Importancia histórica

El ferrocarril Transístmico ha sido desde hace más de siglo y medio el ambicioso sueño de gobiernos mexicanos para conectar dos océanos.

Incluso desde los tiempos de la Conquista, la idea de unir al Pacífico y al Atlántico se había gestado en la mente de muchos gobernantes; sin embargo, fue hasta 1907 que esto se pudo convertir en una realidad.

Porfirio Díaz llegó a esta ciudad a inaugurar la vía férrea que comunica a Salina Cruz con Coatzacoalcos, en el Istmo de Tehuantepec, lo que llevó a esta región al progreso económico e industrial, aunque por poco tiempo.

El Ferrocarril de Tehuantepec o el ferrocarril Transístmico fue concretado por el Presidente Porfirio Díaz el 25 de enero de 1907, apenas siete años antes que se inaugurara el Canal de Panamá.

No obstante, la crisis generada por la Revolución Mexicana y después la nacionalización del ferrocarril provocó el ocaso del servicio ferroviario en el país.

El servicio de pasaje se fue extinguiendo antes de la primera mitad del siglo XX. Después solo se usaría al ferrocarril como transporte de carga.

Con el anuncio de la Zona Económica Especial de Salina Cruz por el presidente Enrique Peña Nieto, el proyecto del Ferrocarril de Tehuantepec cobra vigencia nuevamente.

Muestra de ello fue la reactivación del servicio de carga y transportación de insumos a través del ferrocarril el pasado miércoles 7 de febrero, con una primera operación de 11 mil toneladas de trigo canadiense a través de la línea Ferromex, partiendo desde Salina Cruz.

La nueva ruta

La urbanización de la ciudad de Tehuantepec obligó al gobierno federal y a los concesionarios de Ferrocarriles de México a proyectar una nueva ruta de paso por esta ciudad.

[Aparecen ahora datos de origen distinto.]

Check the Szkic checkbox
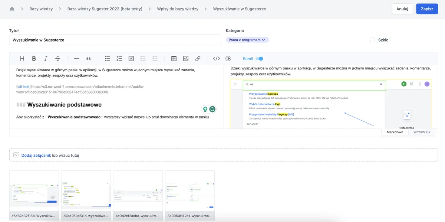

Se concretó entonces en 2008 el libramiento desde el entronque de la colonia El Cairo hasta la sexta sección del barrio Santa Cruz Tagolaba. Con ello, el tren evitaría cruzar un largo tramo de vías cercanas a la urbanización, evitando peligros para las personas y una lenta travesía.

De acuerdo a apuntes periodísticos y narraciones históricas, la última vez que transitó el ferrocarril por el centro de Tehuantepec fue en septiembre de 2010, luego de que la creciente del río dañara el libramiento creado apenas dos años antes.

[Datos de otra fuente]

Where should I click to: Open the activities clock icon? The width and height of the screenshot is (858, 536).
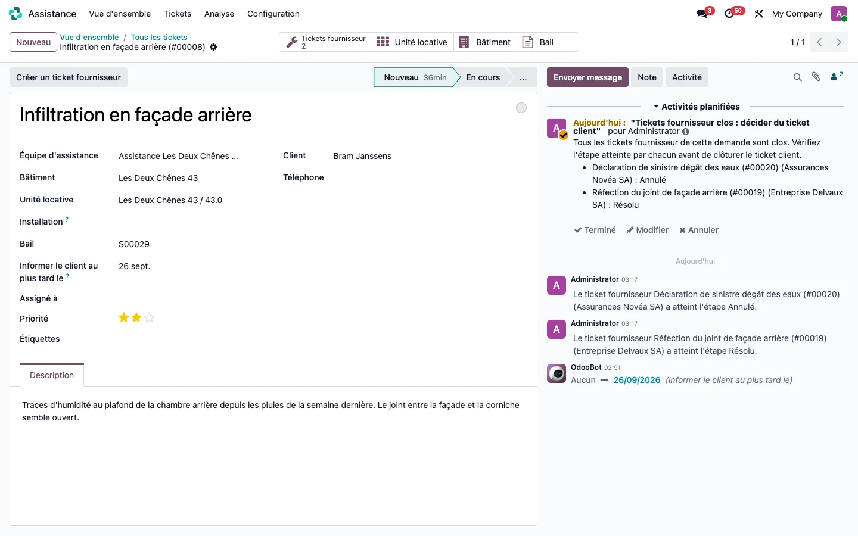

Las afectaciones que sufrieron las vías ferroviarias por las fuertes lluvias de 2010 obligaron a la empresa Ferrocarriles de México utilizar nuevamente su antigua ruta.

“En ese entonces, quienes expenden a orillas de las vías del ferrocarril que rodea el mercado central “Jesús Carranza” volvieron a los recuerdos de antaño, cuando por las tardes habría que levantarse por algunos minutos para dejar libre el camino a la imponente máquina que anuncia su paso con zumbidos”, señala doña Georgina, vendedora de comida por más de 25 años en las vías del tren y que atestiguó dicho suceso.

El 10 de septiembre de 2010 nuevamente el tren pasó por el centro de Tehuantepec, cruzó la antigua estación ferrocarrilera, los barrios San Jerónimo y Laborío, saludó al chalet de Juana Cata, cruzó la calle 5 de mayo, transitó por el mercado y sorprendentemente atravesó el puente de fierro para llegar a los barrios Santa María y Santa Cruz Tagolaba.

Ferrocarriles de México, concesionaria aquel entonces de la vía férrea, usó el paso antiguo del tren por esta ciudad debido a las afectaciones en el puente del nuevo libramiento que colapsó por la crecida del río de ese año.

Su paso por la antigua ruta duró casi un mes, y desde entonces, el silbido del ferrocarril no volvió a escucharse jamás por esta ciudad.